Segment Open
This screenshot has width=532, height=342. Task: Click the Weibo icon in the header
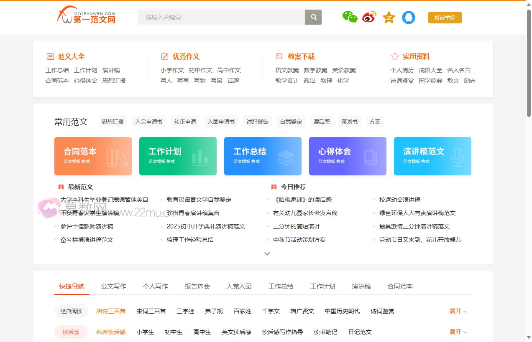[x=369, y=17]
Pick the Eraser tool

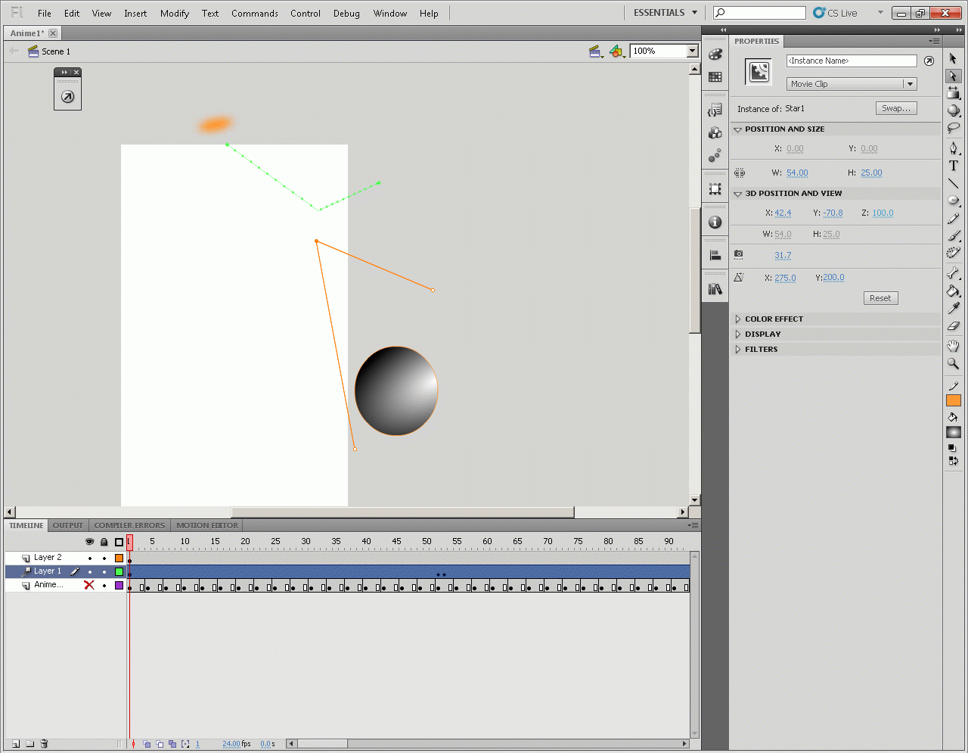pos(953,326)
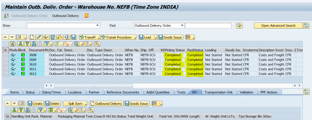Screen dimensions: 312x120
Task: Open the Show dropdown list
Action: click(x=98, y=26)
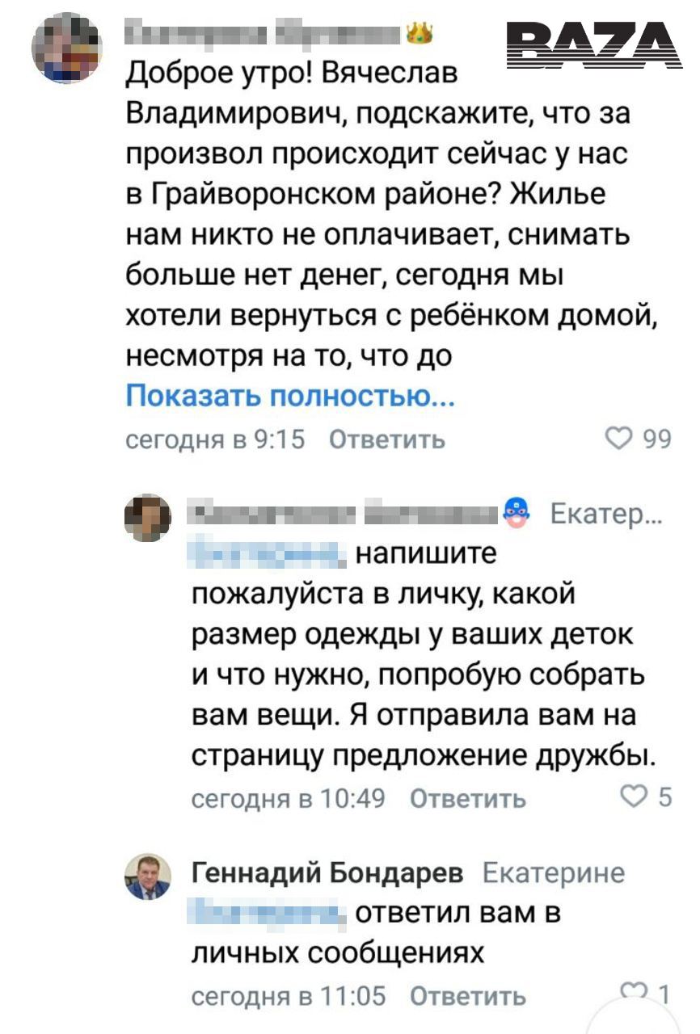Image resolution: width=700 pixels, height=1034 pixels.
Task: Open Геннадий Бондарев's profile photo
Action: pyautogui.click(x=147, y=876)
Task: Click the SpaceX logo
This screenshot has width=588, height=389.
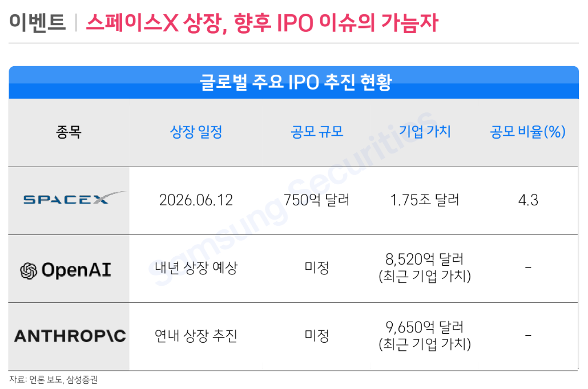Action: pyautogui.click(x=75, y=198)
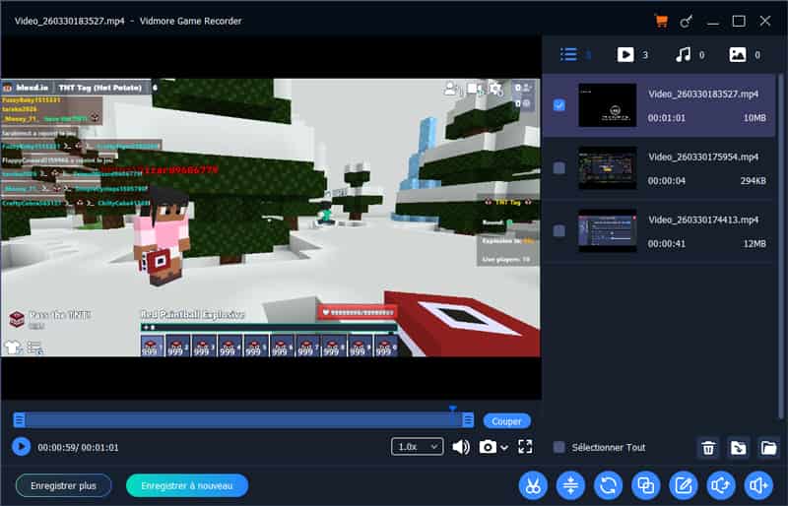The width and height of the screenshot is (788, 506).
Task: Delete selected recording with trash icon
Action: (x=707, y=448)
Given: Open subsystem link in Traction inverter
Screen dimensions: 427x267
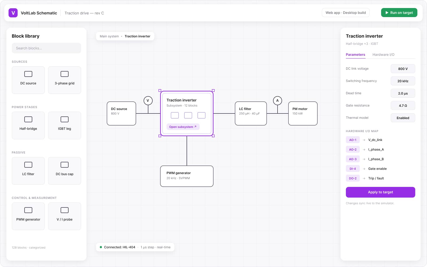Looking at the screenshot, I should [183, 127].
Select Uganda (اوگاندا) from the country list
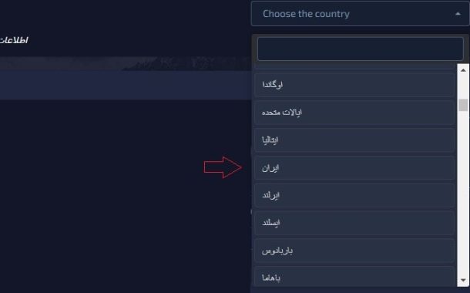The height and width of the screenshot is (293, 470). (354, 85)
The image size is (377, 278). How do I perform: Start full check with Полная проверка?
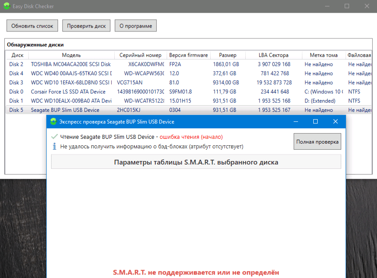[x=317, y=142]
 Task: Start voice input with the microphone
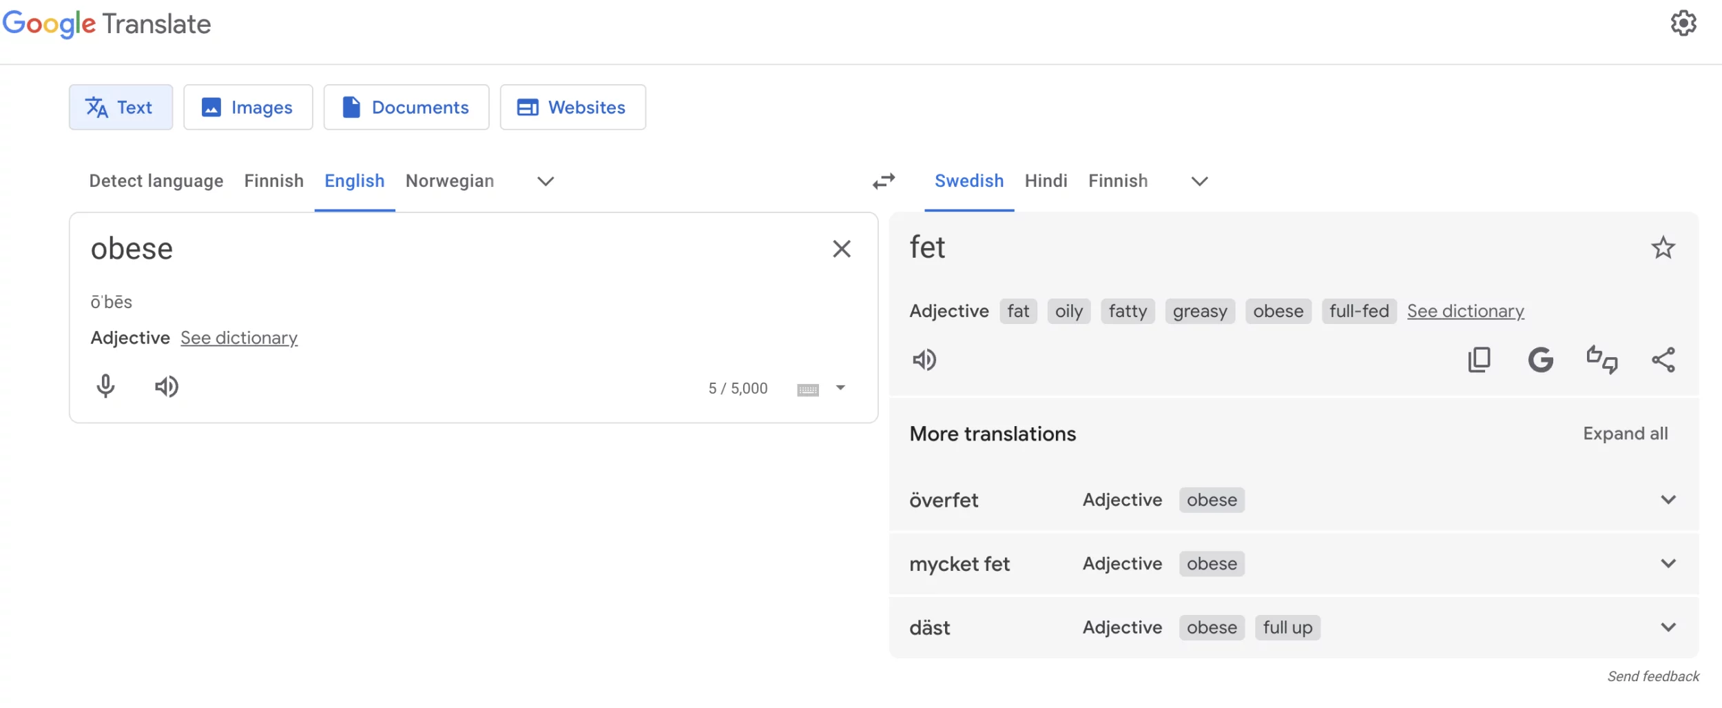click(105, 386)
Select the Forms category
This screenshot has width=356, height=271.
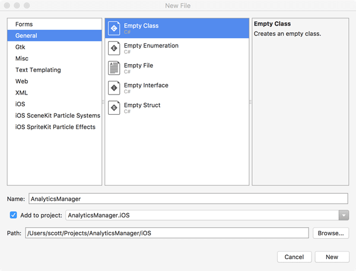click(24, 24)
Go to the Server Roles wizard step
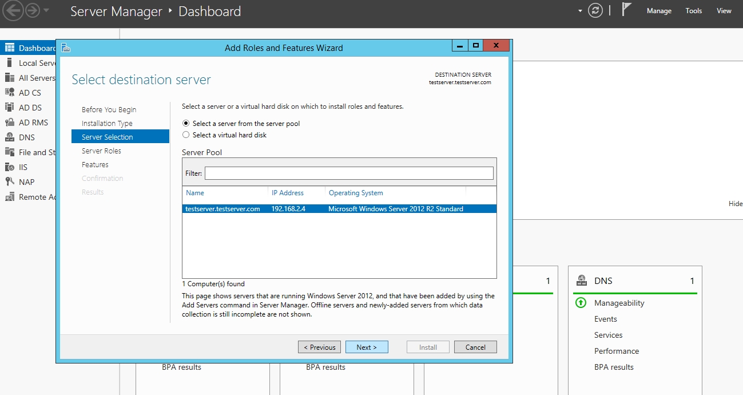743x395 pixels. tap(101, 151)
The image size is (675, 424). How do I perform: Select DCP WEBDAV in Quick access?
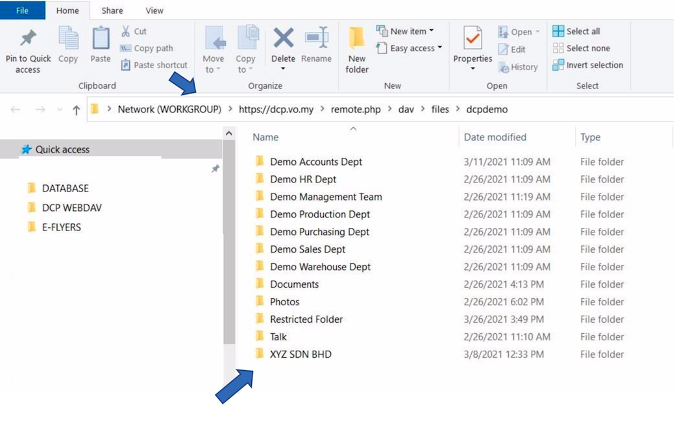click(71, 208)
Segment Closed
• _Problem statement_: The task requires restating verbatim the lines from the one that holds "This screenshot has width=588, height=389." through the end of the listing, both ends counted, and no pictures.

• _Expected output_:
This screenshot has width=588, height=389.
Action: pyautogui.click(x=75, y=198)
The width and height of the screenshot is (788, 506).
Task: Delete selected recording with trash icon
Action: (x=707, y=448)
Given: Open subsystem link in Traction inverter
Screen dimensions: 427x267
Looking at the screenshot, I should [183, 127].
Select Uganda (اوگاندا) from the country list
The height and width of the screenshot is (293, 470). (354, 85)
The image size is (377, 278). How do I perform: Start full check with Полная проверка?
[x=317, y=142]
 Task: Start voice input with the microphone
click(105, 386)
Select the Forms category
This screenshot has width=356, height=271.
click(24, 24)
Go to the Server Roles wizard step
743x395 pixels. tap(101, 151)
The image size is (675, 424). How do I perform: Select DCP WEBDAV in Quick access?
click(71, 208)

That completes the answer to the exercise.